**TASK STATEMENT**:
Copy the rows verbatim, from the line with "You are a computer-use" up to and including the line with "will [754, 377].".

•••

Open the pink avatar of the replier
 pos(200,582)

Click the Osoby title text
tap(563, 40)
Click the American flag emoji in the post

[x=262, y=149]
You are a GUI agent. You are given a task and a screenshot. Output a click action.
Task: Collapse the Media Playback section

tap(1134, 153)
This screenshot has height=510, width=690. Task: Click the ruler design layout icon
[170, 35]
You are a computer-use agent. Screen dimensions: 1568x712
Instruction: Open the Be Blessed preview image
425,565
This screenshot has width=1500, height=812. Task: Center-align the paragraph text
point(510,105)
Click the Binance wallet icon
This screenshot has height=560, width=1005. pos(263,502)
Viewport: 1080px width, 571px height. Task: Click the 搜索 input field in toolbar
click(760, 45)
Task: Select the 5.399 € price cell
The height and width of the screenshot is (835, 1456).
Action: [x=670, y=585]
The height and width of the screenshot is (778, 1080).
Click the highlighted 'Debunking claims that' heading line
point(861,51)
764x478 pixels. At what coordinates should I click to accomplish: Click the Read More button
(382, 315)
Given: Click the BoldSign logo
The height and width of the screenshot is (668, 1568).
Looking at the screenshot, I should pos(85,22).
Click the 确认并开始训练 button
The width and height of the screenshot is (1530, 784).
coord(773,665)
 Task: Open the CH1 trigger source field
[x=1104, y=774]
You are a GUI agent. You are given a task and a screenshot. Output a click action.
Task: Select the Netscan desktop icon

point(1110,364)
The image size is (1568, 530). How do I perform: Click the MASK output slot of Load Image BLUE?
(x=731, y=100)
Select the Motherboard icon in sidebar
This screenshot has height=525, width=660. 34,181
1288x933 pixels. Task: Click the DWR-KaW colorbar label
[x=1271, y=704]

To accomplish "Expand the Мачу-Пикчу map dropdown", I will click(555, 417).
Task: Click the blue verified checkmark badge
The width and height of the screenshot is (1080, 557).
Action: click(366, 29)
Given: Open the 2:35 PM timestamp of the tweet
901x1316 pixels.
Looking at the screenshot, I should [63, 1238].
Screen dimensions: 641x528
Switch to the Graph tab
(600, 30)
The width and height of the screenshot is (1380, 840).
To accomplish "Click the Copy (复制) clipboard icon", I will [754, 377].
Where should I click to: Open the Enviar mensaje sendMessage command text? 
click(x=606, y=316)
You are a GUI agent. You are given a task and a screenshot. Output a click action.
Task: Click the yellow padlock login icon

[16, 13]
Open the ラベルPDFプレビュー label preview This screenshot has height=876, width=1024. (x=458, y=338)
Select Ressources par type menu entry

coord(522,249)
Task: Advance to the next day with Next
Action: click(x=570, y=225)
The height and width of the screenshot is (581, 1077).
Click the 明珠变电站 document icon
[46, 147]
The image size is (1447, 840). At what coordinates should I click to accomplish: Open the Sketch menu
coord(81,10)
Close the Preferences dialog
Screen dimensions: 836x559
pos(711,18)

•••

**WRITTEN ANSWER**:
You are a computer-use agent. Screen dimensions: 1568x712
Instruction: Open the Be Blessed preview image
425,565
This screenshot has width=1500, height=812. Task: Center-align the paragraph text
point(510,105)
Click the Binance wallet icon
This screenshot has height=560, width=1005. pos(263,502)
Viewport: 1080px width, 571px height. Task: Click the 搜索 input field in toolbar
click(760, 45)
Task: Select the 5.399 € price cell
The height and width of the screenshot is (835, 1456).
Action: [x=670, y=585]
The height and width of the screenshot is (778, 1080).
Click the highlighted 'Debunking claims that' heading line
point(861,51)
764x478 pixels. At what coordinates should I click to accomplish: Click the Read More button
(382, 315)
Given: Click the BoldSign logo
The height and width of the screenshot is (668, 1568).
Looking at the screenshot, I should pos(85,22).
Click the 确认并开始训练 button
The width and height of the screenshot is (1530, 784).
coord(773,665)
 Task: Open the CH1 trigger source field
[x=1104, y=774]
You are a GUI agent. You are given a task and a screenshot. Output a click action.
Task: Select the Netscan desktop icon

point(1110,364)
The image size is (1568, 530). How do I perform: Click the MASK output slot of Load Image BLUE?
(x=731, y=100)
Select the Motherboard icon in sidebar
This screenshot has height=525, width=660. 34,181
1288x933 pixels. Task: Click the DWR-KaW colorbar label
[x=1271, y=704]

To accomplish "Expand the Мачу-Пикчу map dropdown", I will click(555, 417).
Task: Click the blue verified checkmark badge
The width and height of the screenshot is (1080, 557).
Action: click(366, 29)
Given: Open the 2:35 PM timestamp of the tweet
901x1316 pixels.
Looking at the screenshot, I should [63, 1238].
Screen dimensions: 641x528
Switch to the Graph tab
(600, 30)
The width and height of the screenshot is (1380, 840).
To accomplish "Click the Copy (复制) clipboard icon", I will [754, 377].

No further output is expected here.